[Screenshot grounding data]
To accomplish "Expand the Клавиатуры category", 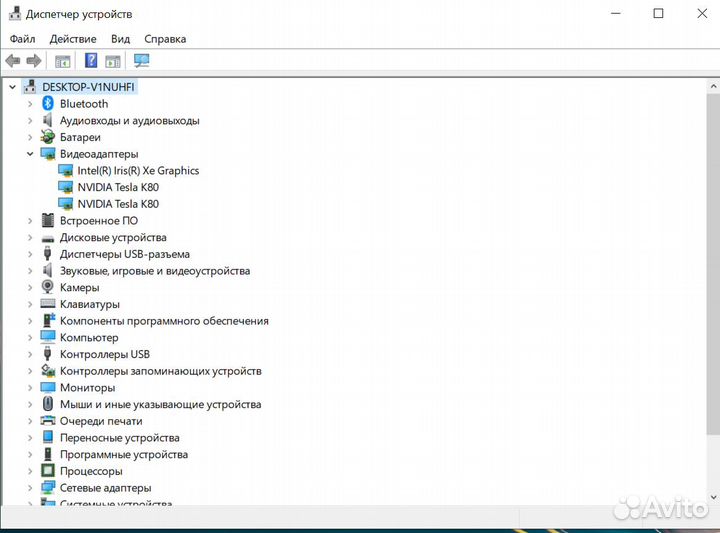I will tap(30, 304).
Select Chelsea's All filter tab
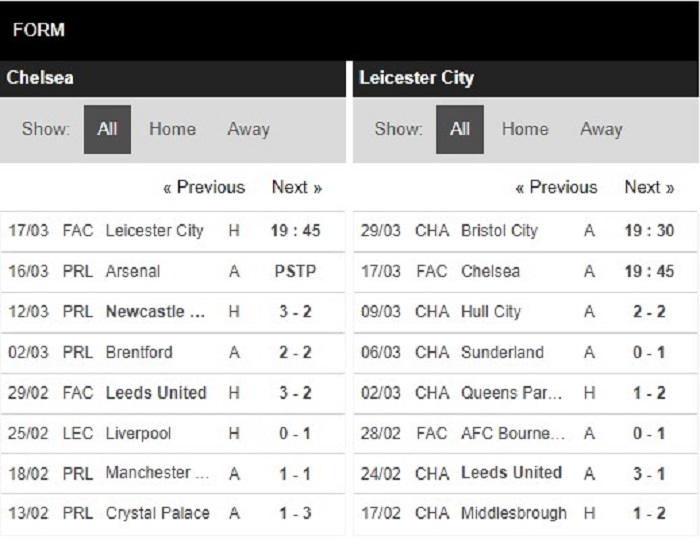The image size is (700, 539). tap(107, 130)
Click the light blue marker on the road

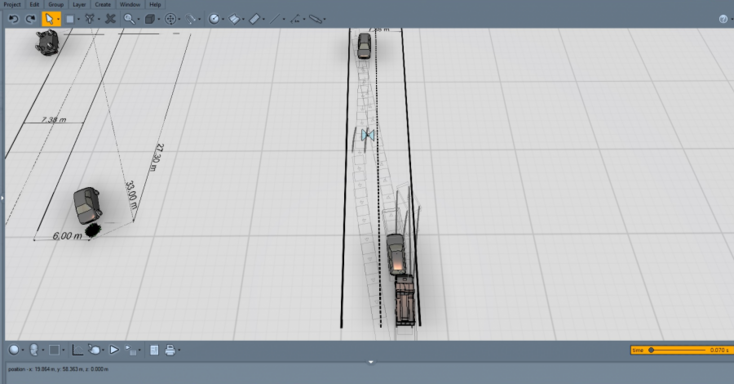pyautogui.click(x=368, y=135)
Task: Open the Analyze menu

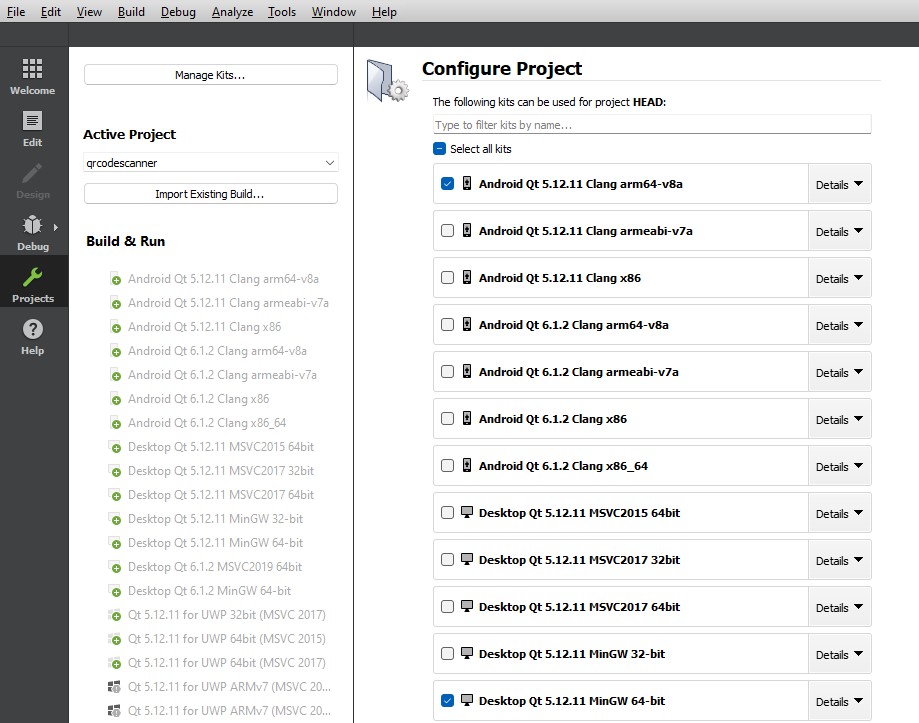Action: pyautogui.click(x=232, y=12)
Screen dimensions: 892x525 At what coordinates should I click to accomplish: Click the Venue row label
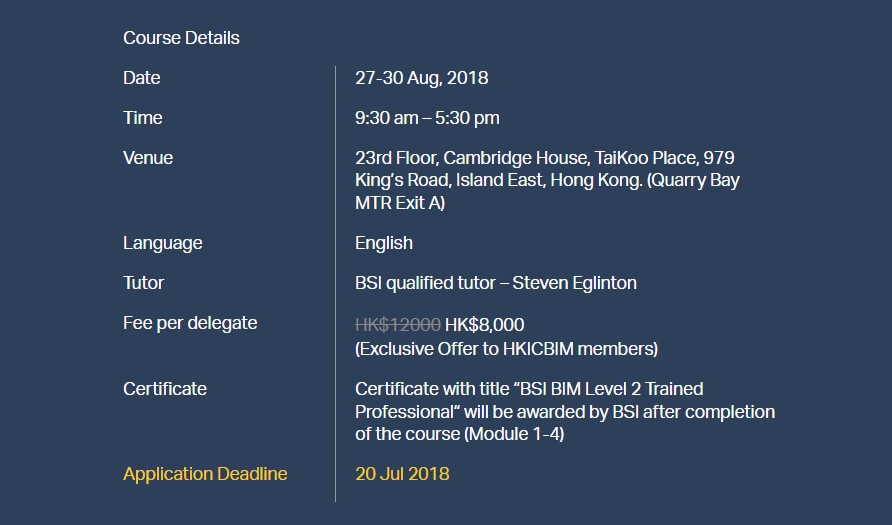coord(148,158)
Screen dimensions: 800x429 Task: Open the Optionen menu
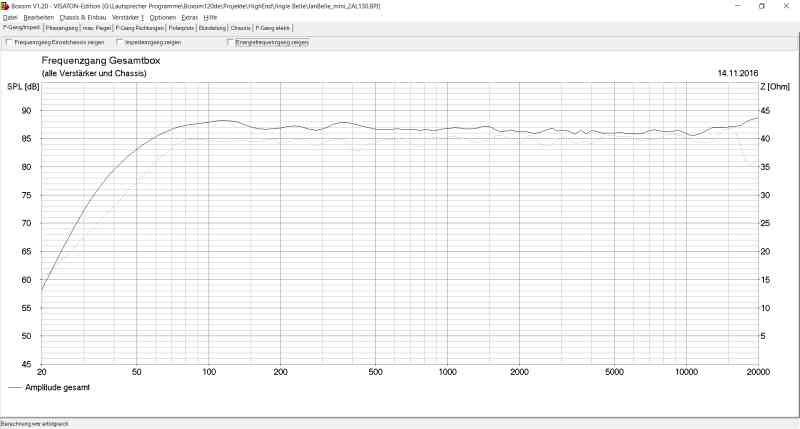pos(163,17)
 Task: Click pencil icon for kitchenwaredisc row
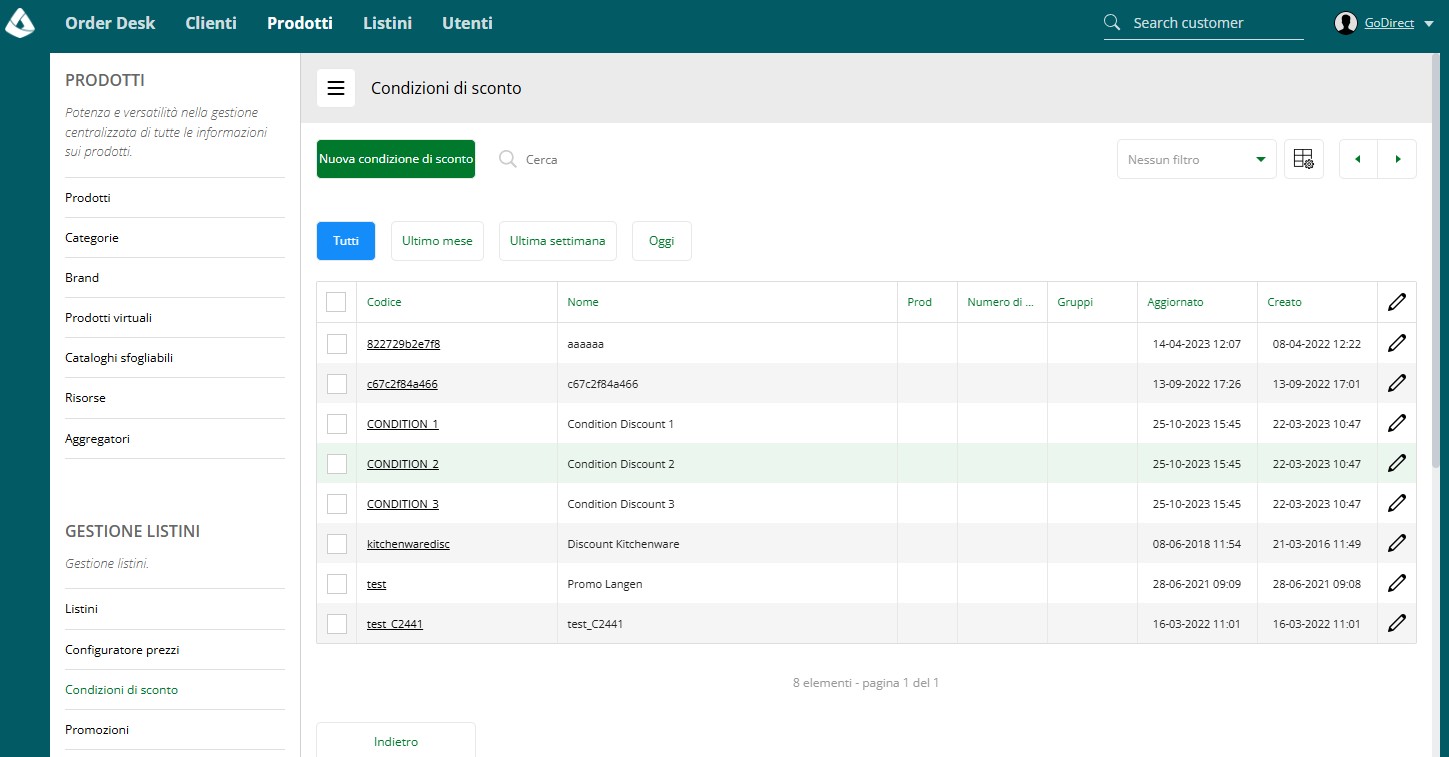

§ WHAT TO WORK ON: The line containing "Click the light blue marker on the road" and every line after it, up to the last line of the data, should be returned exactly, without the pictures.

§ RESPONSE TO THE EXERCISE:
Click the light blue marker on the road

pyautogui.click(x=368, y=135)
Task: Open the Analyze menu

Action: pyautogui.click(x=232, y=12)
Screen dimensions: 892x525 At what coordinates should I click to accomplish: Click the Venue row label
coord(148,158)
Screen dimensions: 800x429 Task: Open the Optionen menu
pos(163,17)
 Task: Click pencil icon for kitchenwaredisc row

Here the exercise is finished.